Ademais, o educador pode se apropriar do cotidiano como uma questão metodológica, como por exemplo, quando ele toma a realidade do estudante no processo ensino/aprendizagem. Em simetria a essa ideia, Amaral (2003) entende que uma educação ambiental crítica deve aproveitar as concepções prévias dos alunos no processo ensino- aprendizagem e incorporar o cotidiano do estudante, em termos temáticos e metodológicos, já que dele “emergem conceitos, valores, informações, situações acerca dos ambientes natural, transformado pelo ser humano e cultural” (AMARAL, 2003, n.p.). Além disso, o autor afirma que no processo de formação docente deve-se buscar um contínuo entrelaçamento com o cotidiano escolar em suas diversas manifestações e dimensões.

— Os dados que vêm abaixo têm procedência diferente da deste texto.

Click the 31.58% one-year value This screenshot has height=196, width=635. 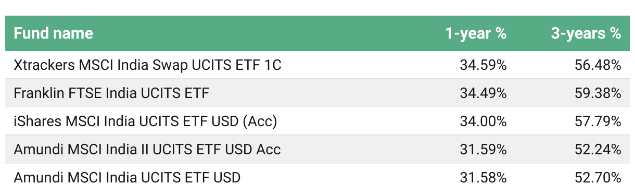point(483,178)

Pode-se agregar a essas ideias à corrente crítico-social da educação ambiental de Sauvé (2005), em que a proposta seria calcada em projetos interdisciplinares que visam a composição de um saber ação em resposta a um problema local. Nesta corrente, dá-se ênfase na “contextualização dos temas tratados e na importância do diálogo de saberes: saberes científicos formais, saberes cotidianos, saberes de experiência, saberes tradicionais, etc.” (SAUVÉ, 2005. p. 31). A partir desse diálogo de saberes é que se realiza uma análise das realidades e problemáticas ambientais, levando em conta a análise “de intenções, de

posições, de argumentos, de valores explícitos e implícitos, de decisões e de ações dos diferentes protagonistas de uma situação” (SAUVÉ, 2005. p. 30).

A partir dessa discussão destaca-se a importância do uso do cotidiano como elemento problematizador das práticas pedagógicas, desencadeador de temas e questões que podem ser destrinchadas para discutir a complexidade da crise ambiental. Assim temos, na presente pesquisa, o Parque, componente do cenário dos professores e alunos da escola estudada, como um relevante elemento do cotidiano que pode se tornar um elo problematizador das práticas pedagógicas desses sujeitos, ajudando-os na leitura de mundo e da realidade próxima que os cercam, ao mesmo tempo em que pode se constituir em ponto de partida para uma compreensão de questões socioambientais mais abrangentes.